Masih tentang hiruk pikuk PPDB 2019, setelah tulisan saya sebelumnya terkait PPDB berdasarkan zonasi, perkembangan terbaru (info terbaru tentang PPDB 2019) mengenai PPDB zonasi mengalami sedikit perubahan, yaitu masih berlakunya sekolah khusus (yang pada PPDB sebelumnya dikenal sebagai sekolah kawasan). Seperti PPDB sebelumnya, metode penerimaan sekolah khusus tingkat SMP ini juga menggunakan nilai Tes Potensi Akademik (TPA) selain nilai UNAS, dengan prosentase yang belum ditentukan. Sedangkan untuk SMA, metode penerimaan kembali seperti 2 tahun terakhir yaitu menggunakan nilai UNAS, dan calon siswa boleh memilih salah satu sekolah di luar zona tempat tinggalnya. Hiruk pikuk kembali terjadi, terdapat yang pro dan kontra terhadap pengembalian aturan penerimaan siswa ini, pro bagi yang alamat tempat tinggalnya berada di luar zona sekolah-sekolah favorit, dan kontra bagi yang sebaliknya, karena merasa diuntungkan dengan adanya peraturan zonasi :)

Saya pribadi tidak ambil pusing dengan perubahan-perubahan mendadak yang dilakukan oleh pengambil kebijakan, mengingat kedua metode PPDB tersebut sama-sama mempunyai kelebihan dan kelemahan masing-masing, dan tentu saja dapat menguntungkan maupun merugikan bagi anak-anak saya yang masih akan memasuki jenjang SMP (tahun ini) dan SMA (tahun depan). Namun tetap saja perubahan tersebut membuat saya kalangkabut mencari lembaga kursus untuk mempersiapkan anak bungsu saya menghadapi TPA yang mungkin diperlukannya bila nilai UNAS yang didapat mencapai rata-rata 8,5. Lembaga kursus TPA pun seperti mendapat angin segar dan segera melancarkan aksi propagandanya melalui berbagai media sosial.
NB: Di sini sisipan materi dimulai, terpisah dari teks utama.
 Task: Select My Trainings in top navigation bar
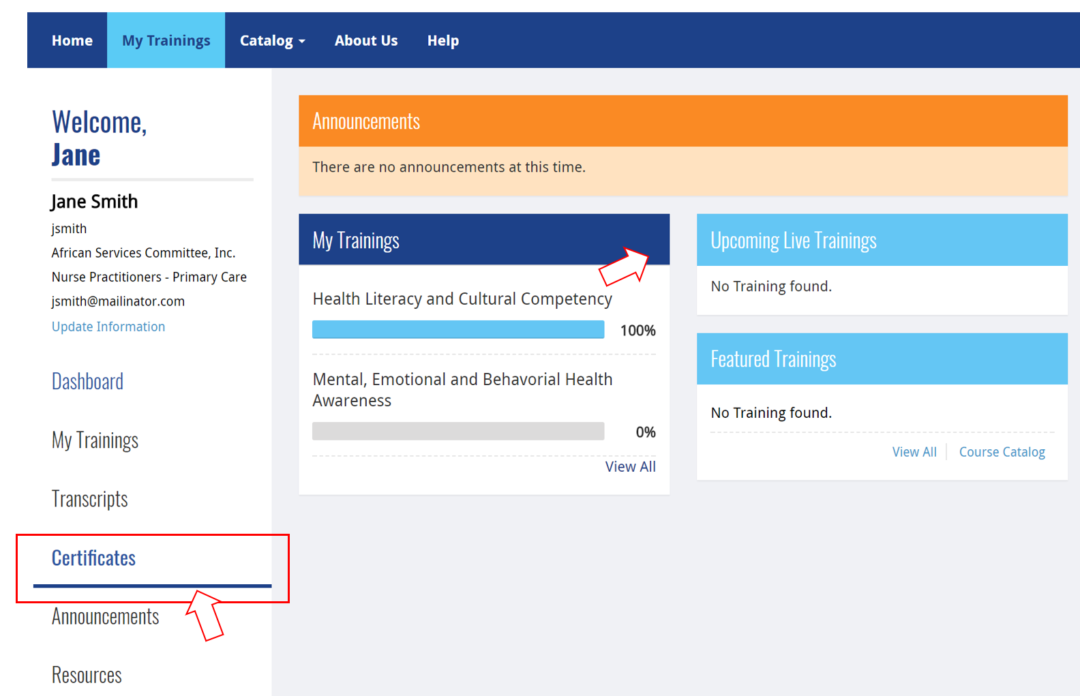click(166, 41)
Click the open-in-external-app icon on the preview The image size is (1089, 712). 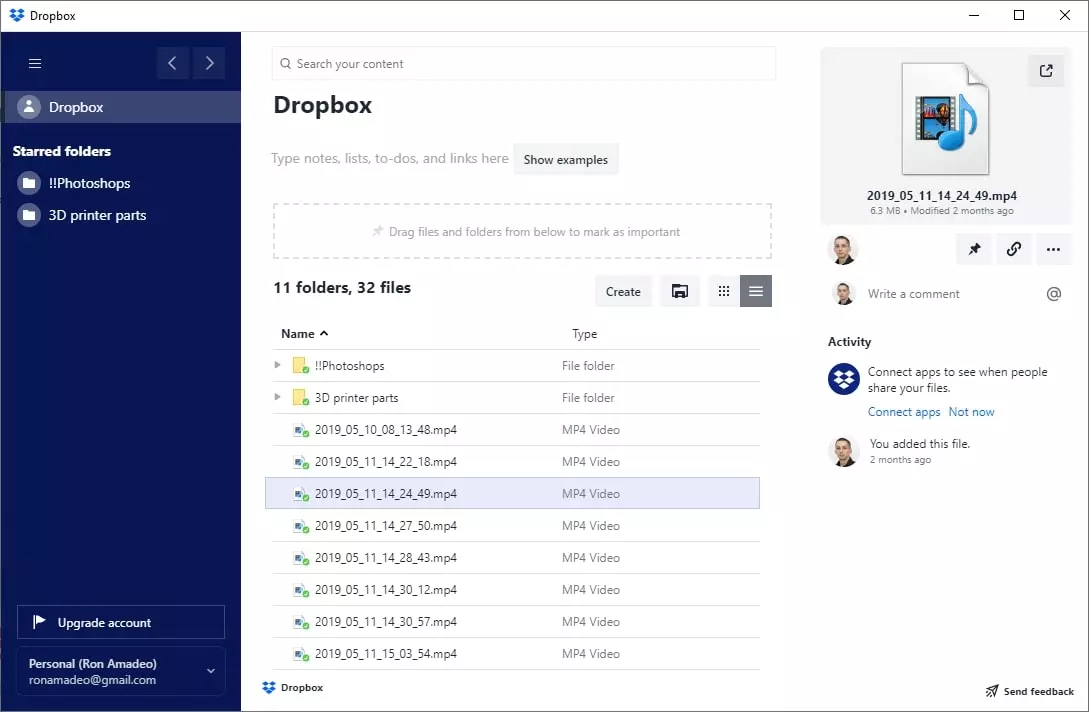point(1046,71)
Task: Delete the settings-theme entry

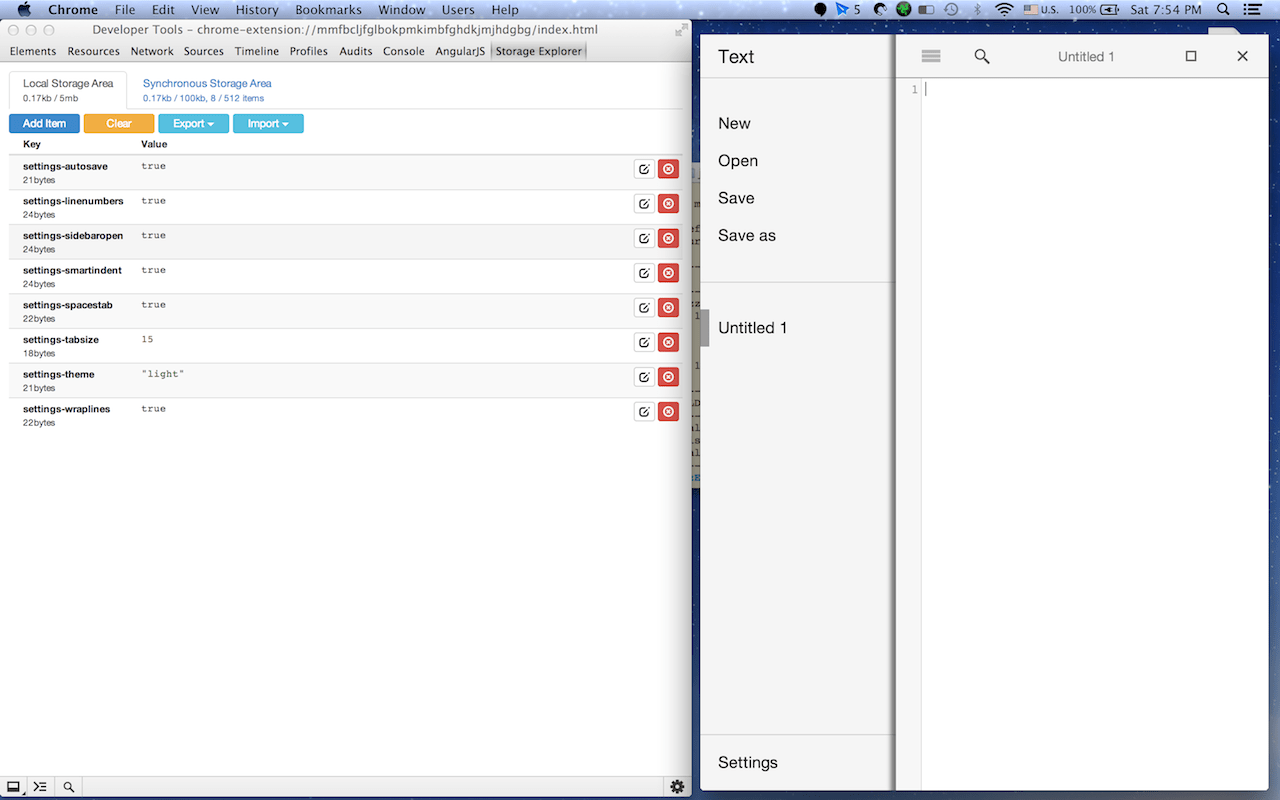Action: pos(667,377)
Berbagai penawaran  bersliweran memenuhi grup-grup medsos orang tua calon siswa, dengan berbagai variasi harga yang ditawarkan, namun dari berbagai variasi tersebut ada satu kesamaan yaitu sama-sama mahal untuk ukuran rata-rata orang tua, bila dibandingkan dengan biaya sekolah SD selama 1 tahun :D. Bagi sebagian orang tua yang kebetulan memiliki keleluasaan dalam hal finansial, bisa jadi kebingungan mereka hanyalah memilih lembaga kursus yang dinilai paling tepat untuk membimbing anak-anak mereka. Namun bagi sebagian lainnya, kebingungan tersebut tentu ditambah dengan menyediakan biaya kursus yang tidak murah. Mengingat TPA ini tidaklah mudah bagi anak-anak usia SD yang belum pernah menghadapi dan belum disiapkan untuk ujian TPA.

Sebagai orang tua, lagi-lagi ego saya merasa kurang "pas" dengan aturan ujian TPA ini, bukan hanya karena "keharusan" mengeluarkan biaya les, namun juga mengingat anak-anak sudah bekerja keras berbulan-bulan untuk persiapan UNAS, kenapa harus dibebani lagi dengan ujian TPA yang notabene hanya punya waktu sebulan untuk persiapannya (belum dikurangi libur puasa dan lebaran), sehingga agak kurang fair  bila penerimaan sekolah juga didasarkan pada nilai TPA ini. Selain itu, pemberitaan yang simpang siur dan perubahan metode penerimaan siswa juga membuat anak-anak sedikit mengalami kekacauan - kalau tidak boleh disebut shock - dan bingung serta kecewa, terutama yang sudah merasa diuntungkan dengan adanya sistem zonasi.

Terlepas dari semua hiruk pikuk PPDB 2019, memang harus disikapi dengan positif, karena pada prinsipnya metode zonasi cukup masuk akal untuk diterapkan dan tidak mengeksklusifkan sebagian sekolah tertentu yang masuk dalam kategori sekolah khusus, sehingga semua anak akan dapat menikmati pendidikan dengan kualitas yang sama dimanapun mereka bersekolah. Namun tidak dapat dipungkiri bahwa, penerapan metode tersebut tidaklah dapat dilakukan semudah membalik telapak tangan, karena banyak yang harus dipersiapkan dengan matang sehingga tidak merugikan banyak pihak.